Getting Started
Using SlayQ requires a few steps:
- Install the slay-q client into your Nuxt or Next (or SvelteKit or whatever) app
- Run the SlayQ event server
- Optionally run the SlayQ HTTP RPC ingest server
Run the Example App
We provide a sample Nuxt app with SlayQ integrated already so that you can see how the integration works and how jobs are defined or written:
npx giget@latest bitbucket:slay-pics/slay-utils/src/main/examples/nuxt-example slayq-nuxt-example --install
cd slayq-nuxt-example
pnpm install
cp example.env .env
docker compose up -d
pnpm run dev
Once installed, navigate to http://localhost:3000/. The UI here is just a mechanism for triggering events, it won't provide any feedback as to the result of the events running. You should watch the console to see that aspect in action.
How the Example App Works
The key directories of the example app are:
server/slay-q
- This directory contains the example functions and the SlayQ client export to be used by the rest of the application.server/api/slay-q
- This is the receiving endpoint that receives events from SlayQ server (a wrapper around Graphis Worker).

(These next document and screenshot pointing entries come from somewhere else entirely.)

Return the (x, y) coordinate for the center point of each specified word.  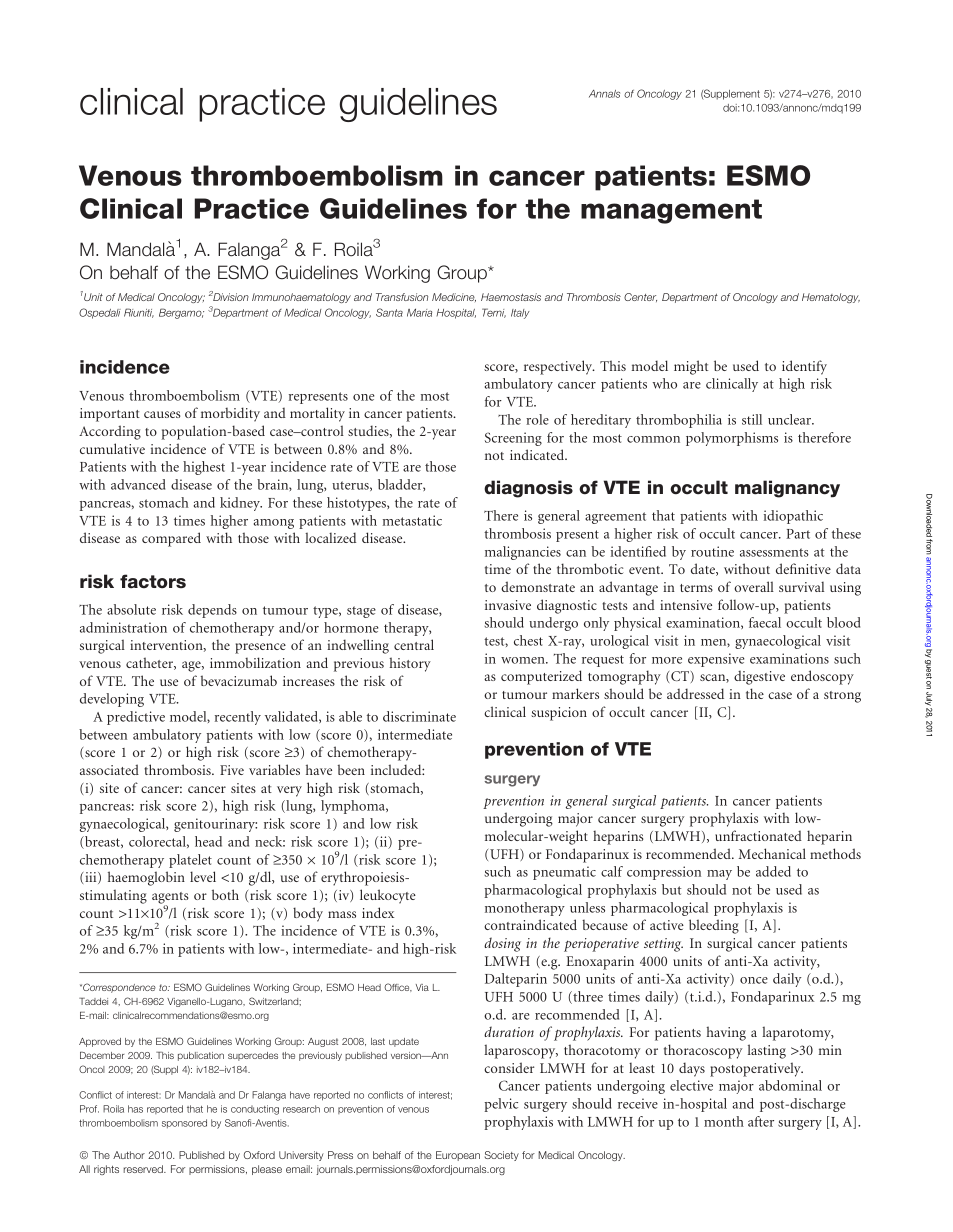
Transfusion (402, 297)
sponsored (184, 1123)
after (761, 1121)
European (458, 1156)
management (671, 211)
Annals (604, 94)
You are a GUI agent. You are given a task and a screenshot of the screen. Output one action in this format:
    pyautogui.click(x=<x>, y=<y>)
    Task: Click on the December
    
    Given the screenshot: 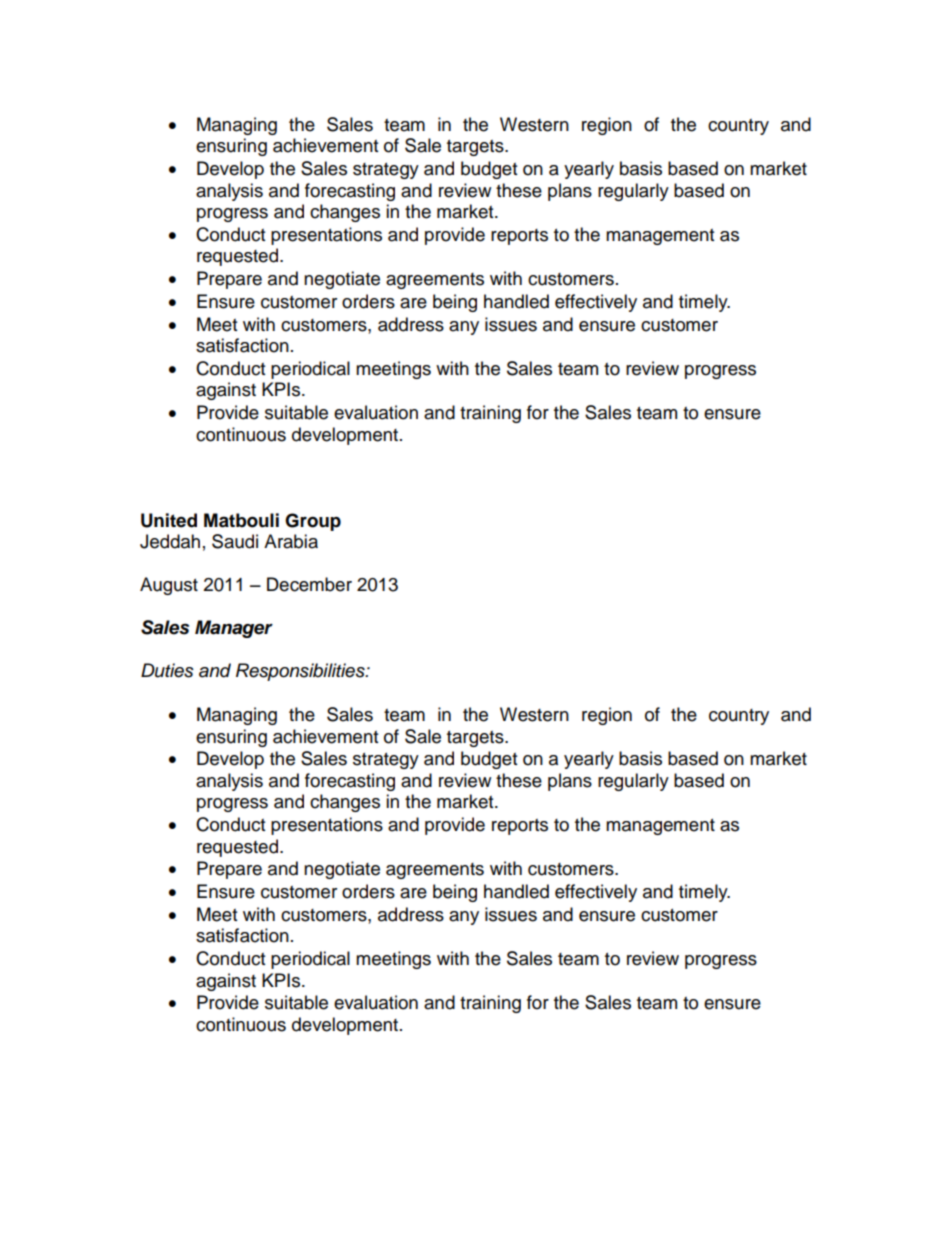 What is the action you would take?
    pyautogui.click(x=309, y=584)
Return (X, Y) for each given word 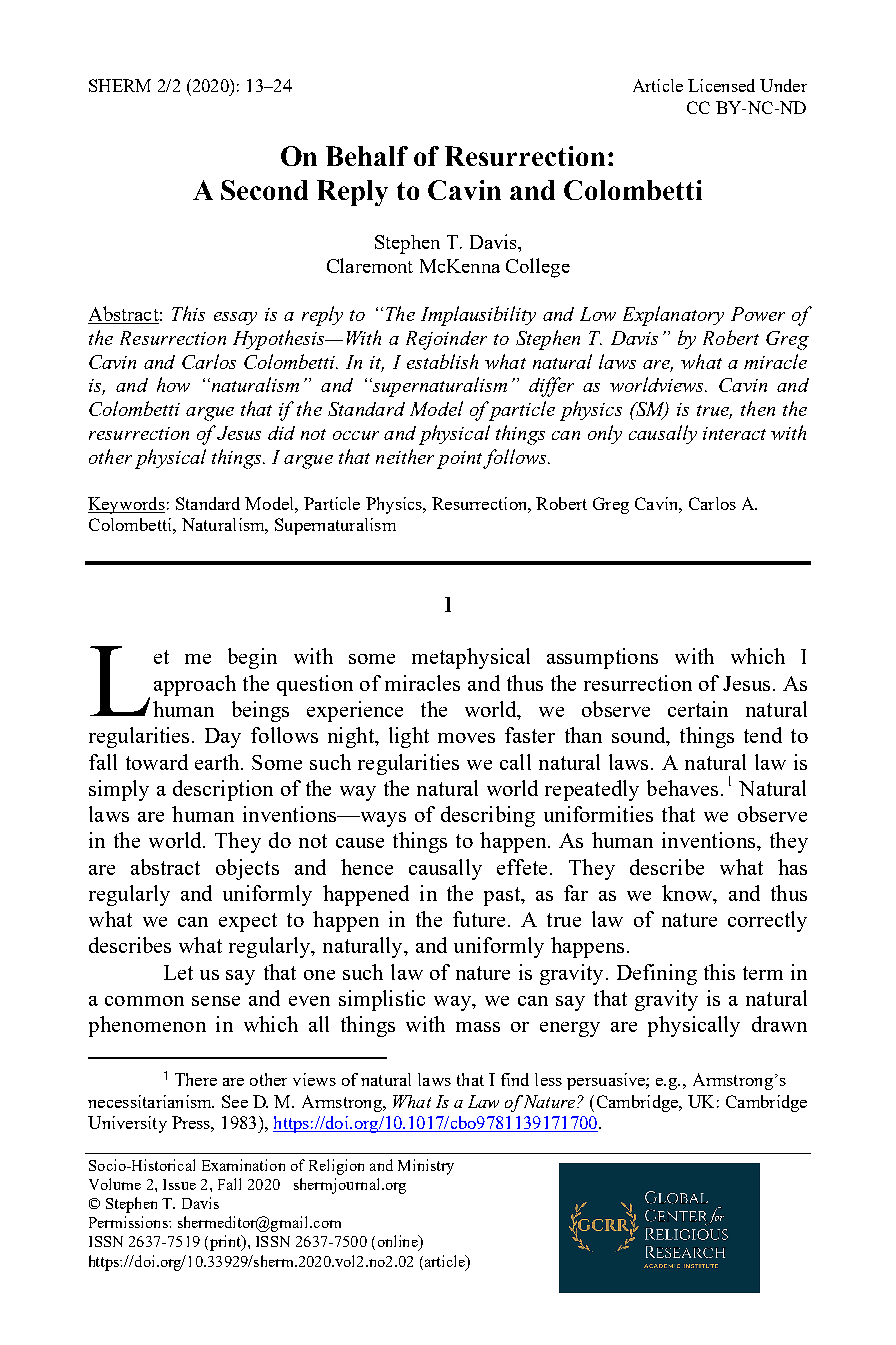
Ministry (426, 1167)
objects (247, 869)
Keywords (126, 505)
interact (734, 433)
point (461, 460)
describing (488, 816)
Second (264, 190)
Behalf (367, 156)
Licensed (721, 85)
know (688, 894)
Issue (179, 1184)
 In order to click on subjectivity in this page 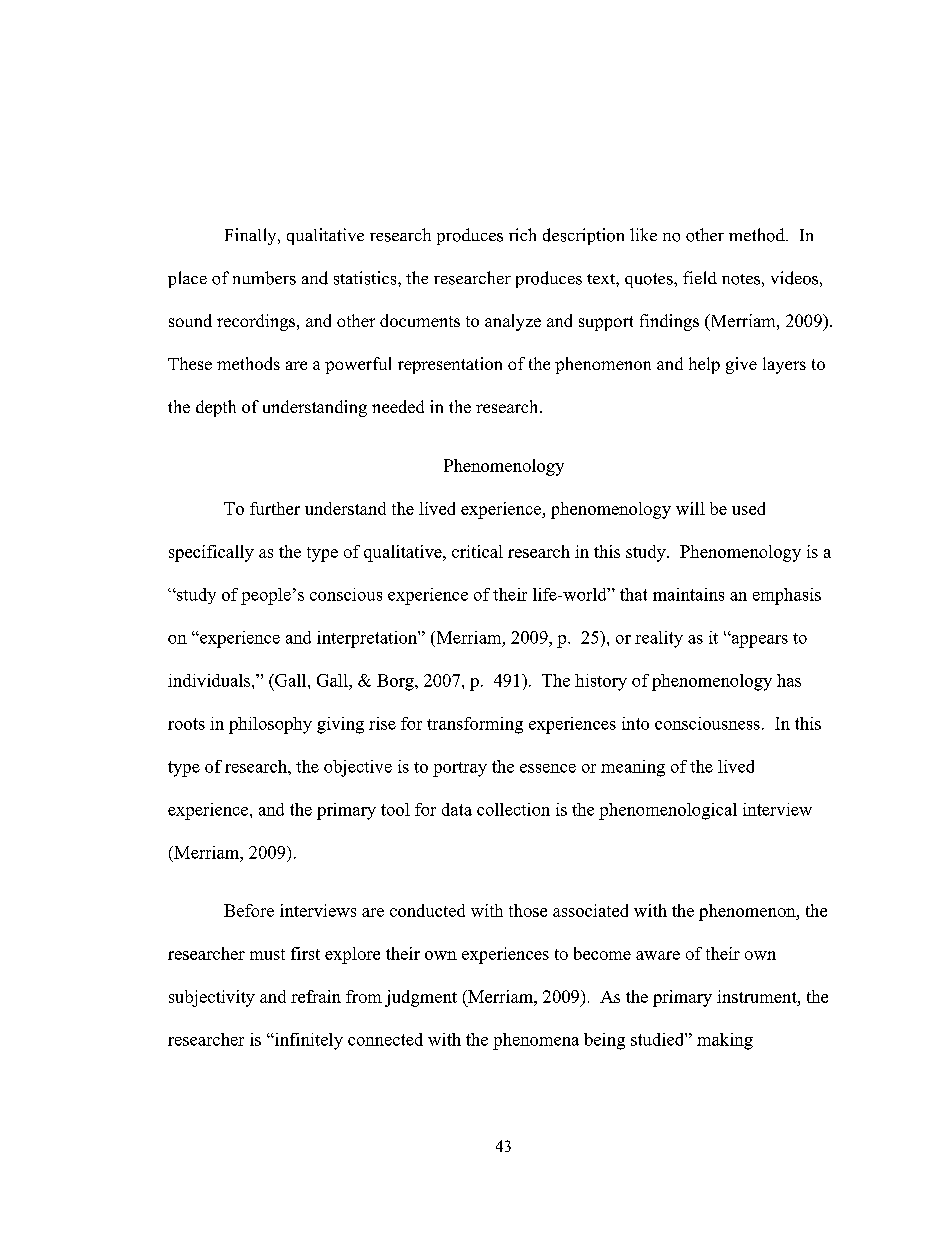, I will do `click(212, 998)`.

Any application wanting to integrate SlayQ will have to implement something similar to the above. You'll need to define functions, create a SlayQ client and register those functions with the client.
The other aspect of the example app is a docker-compose.yml
file that loads three components that work in tandem to store events
and dispatch them to your application:
- Postgresql Server - The datastore for events.
- HTTP RPC Ingest Server - An HTTP interface your application would use to trigger jobs and otherwise interface with the system.
- Slay Q Server - Dispatches jobs from the database and sends them to your app.